Task details:
Output only the lines below from the one containing "This screenshot has width=854, height=500." to the one containing "has height=720, width=1280.", exactly as written, both ends kept.

Collected data:
------

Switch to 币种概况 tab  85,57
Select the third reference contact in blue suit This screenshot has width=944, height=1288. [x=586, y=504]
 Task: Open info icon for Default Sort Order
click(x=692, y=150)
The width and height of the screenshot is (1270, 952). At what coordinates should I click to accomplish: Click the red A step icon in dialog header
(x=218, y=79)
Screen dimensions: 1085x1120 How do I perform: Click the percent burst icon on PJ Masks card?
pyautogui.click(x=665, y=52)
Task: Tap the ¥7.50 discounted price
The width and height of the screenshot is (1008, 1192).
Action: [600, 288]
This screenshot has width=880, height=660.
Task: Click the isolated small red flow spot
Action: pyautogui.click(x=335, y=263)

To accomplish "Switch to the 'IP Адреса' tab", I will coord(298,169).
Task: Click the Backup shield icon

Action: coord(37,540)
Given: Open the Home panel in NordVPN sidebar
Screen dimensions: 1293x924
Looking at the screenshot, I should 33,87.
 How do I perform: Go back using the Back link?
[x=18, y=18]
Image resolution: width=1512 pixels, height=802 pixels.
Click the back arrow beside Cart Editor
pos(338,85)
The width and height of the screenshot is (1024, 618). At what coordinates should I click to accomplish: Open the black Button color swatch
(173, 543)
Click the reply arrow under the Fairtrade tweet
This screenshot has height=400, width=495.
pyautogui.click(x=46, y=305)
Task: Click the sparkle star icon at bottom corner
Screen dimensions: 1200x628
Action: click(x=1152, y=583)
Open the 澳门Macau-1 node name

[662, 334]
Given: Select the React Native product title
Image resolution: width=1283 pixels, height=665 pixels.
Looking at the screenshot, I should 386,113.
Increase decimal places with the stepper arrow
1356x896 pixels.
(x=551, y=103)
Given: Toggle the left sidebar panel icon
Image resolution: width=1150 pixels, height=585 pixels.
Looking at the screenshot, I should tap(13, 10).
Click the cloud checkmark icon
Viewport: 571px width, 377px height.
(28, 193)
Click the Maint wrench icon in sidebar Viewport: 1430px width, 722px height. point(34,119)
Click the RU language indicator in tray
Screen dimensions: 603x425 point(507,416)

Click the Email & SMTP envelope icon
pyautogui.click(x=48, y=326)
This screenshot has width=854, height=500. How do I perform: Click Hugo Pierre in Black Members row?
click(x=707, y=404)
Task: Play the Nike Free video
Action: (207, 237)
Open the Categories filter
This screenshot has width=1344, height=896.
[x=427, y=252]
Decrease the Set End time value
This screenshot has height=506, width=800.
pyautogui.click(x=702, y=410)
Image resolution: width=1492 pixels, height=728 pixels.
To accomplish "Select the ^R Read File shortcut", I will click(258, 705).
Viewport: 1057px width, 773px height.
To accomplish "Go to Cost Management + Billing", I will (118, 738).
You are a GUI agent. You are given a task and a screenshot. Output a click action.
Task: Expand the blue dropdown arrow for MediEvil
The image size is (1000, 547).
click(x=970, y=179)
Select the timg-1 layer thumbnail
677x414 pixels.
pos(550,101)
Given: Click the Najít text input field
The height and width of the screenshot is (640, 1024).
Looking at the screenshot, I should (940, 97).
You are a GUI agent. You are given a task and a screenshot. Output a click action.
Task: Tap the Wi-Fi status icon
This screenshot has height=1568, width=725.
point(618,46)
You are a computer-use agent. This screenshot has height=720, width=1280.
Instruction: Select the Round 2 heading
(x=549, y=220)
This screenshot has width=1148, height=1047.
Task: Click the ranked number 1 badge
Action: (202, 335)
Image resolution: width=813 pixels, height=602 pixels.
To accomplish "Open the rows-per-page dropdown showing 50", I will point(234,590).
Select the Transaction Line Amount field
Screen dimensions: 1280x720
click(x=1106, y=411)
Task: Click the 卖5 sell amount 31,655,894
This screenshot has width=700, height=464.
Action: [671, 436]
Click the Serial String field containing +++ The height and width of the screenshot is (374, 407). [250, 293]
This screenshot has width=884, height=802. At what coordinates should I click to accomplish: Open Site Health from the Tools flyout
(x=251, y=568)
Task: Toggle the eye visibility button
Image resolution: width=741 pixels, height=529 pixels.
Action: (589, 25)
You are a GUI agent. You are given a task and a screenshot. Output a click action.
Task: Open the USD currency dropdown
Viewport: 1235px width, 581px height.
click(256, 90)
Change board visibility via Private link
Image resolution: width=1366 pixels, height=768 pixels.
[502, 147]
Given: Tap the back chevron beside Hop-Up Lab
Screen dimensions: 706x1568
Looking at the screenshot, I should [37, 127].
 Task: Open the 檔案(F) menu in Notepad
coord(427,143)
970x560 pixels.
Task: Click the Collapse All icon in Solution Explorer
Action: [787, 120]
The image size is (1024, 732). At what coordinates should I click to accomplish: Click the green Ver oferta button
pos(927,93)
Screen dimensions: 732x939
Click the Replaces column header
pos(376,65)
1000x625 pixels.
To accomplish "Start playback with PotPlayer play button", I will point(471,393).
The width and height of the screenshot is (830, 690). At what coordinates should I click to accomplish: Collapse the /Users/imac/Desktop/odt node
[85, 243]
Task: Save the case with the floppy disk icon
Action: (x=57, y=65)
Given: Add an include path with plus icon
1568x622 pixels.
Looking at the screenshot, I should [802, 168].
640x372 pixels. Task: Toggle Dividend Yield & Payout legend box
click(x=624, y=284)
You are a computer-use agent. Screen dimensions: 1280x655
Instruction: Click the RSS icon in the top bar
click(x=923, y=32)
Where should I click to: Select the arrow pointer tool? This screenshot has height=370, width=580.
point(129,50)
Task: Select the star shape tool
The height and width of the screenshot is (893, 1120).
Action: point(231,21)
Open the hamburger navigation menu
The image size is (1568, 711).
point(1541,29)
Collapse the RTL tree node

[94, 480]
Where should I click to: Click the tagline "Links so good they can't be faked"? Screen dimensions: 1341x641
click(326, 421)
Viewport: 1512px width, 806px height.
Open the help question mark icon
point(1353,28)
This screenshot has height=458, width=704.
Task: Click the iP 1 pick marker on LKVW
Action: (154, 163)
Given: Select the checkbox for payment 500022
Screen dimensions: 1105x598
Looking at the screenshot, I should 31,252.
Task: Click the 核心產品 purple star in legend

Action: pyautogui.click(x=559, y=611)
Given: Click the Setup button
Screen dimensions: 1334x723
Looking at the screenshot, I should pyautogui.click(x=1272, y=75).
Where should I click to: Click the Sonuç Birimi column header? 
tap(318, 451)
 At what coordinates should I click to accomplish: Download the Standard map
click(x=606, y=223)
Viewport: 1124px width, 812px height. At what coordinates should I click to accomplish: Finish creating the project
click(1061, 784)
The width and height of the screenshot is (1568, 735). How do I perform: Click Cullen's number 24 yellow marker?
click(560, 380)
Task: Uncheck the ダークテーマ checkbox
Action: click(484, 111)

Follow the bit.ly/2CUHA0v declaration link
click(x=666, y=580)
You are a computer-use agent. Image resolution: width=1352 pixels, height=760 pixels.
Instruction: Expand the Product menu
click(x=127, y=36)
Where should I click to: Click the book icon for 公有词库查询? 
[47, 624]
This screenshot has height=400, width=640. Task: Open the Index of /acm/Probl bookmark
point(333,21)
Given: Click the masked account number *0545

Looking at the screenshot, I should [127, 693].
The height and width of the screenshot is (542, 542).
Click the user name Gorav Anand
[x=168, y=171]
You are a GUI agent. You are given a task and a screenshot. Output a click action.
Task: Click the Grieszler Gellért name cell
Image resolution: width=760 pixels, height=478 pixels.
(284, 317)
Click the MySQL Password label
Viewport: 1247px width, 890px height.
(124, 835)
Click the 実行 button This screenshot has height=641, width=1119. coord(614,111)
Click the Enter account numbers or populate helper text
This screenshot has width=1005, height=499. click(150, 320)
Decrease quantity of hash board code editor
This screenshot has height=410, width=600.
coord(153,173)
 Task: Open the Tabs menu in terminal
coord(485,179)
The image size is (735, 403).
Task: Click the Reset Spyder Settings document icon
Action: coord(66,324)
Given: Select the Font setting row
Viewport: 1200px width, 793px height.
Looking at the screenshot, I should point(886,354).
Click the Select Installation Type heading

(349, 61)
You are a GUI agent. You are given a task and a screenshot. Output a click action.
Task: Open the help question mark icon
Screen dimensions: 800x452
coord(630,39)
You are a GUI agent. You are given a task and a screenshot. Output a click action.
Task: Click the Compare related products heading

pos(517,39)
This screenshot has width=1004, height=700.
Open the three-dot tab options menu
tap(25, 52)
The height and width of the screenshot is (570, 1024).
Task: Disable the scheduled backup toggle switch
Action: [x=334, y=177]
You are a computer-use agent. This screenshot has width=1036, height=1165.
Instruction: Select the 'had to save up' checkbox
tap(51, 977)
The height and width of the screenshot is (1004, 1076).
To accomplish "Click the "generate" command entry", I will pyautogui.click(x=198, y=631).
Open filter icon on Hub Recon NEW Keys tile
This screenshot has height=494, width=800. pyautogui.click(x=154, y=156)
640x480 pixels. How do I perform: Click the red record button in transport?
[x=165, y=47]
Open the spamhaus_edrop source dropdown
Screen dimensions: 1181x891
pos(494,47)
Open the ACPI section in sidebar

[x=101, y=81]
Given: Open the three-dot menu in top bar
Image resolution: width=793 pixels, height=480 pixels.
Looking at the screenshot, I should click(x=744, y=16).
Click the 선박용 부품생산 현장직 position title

------

Result of the exercise:
This screenshot has width=854, height=500. How do I perform: Click Hugo Pierre in Black Members row?
click(x=707, y=404)
Task: Play the Nike Free video
Action: (207, 237)
Open the Categories filter
This screenshot has width=1344, height=896.
[x=427, y=252]
Decrease the Set End time value
This screenshot has height=506, width=800.
pyautogui.click(x=702, y=410)
Image resolution: width=1492 pixels, height=728 pixels.
To accomplish "Select the ^R Read File shortcut", I will click(258, 705).
Viewport: 1057px width, 773px height.
To accomplish "Go to Cost Management + Billing", I will (118, 738).
You are a GUI agent. You are given a task and a screenshot. Output a click action.
Task: Expand the blue dropdown arrow for MediEvil
The image size is (1000, 547).
click(x=970, y=179)
Select the timg-1 layer thumbnail
677x414 pixels.
pos(550,101)
Given: Click the Najít text input field
The height and width of the screenshot is (640, 1024).
Looking at the screenshot, I should (940, 97).
You are a GUI agent. You are given a task and a screenshot. Output a click action.
Task: Tap the Wi-Fi status icon
This screenshot has height=1568, width=725.
point(618,46)
You are a computer-use agent. This screenshot has height=720, width=1280.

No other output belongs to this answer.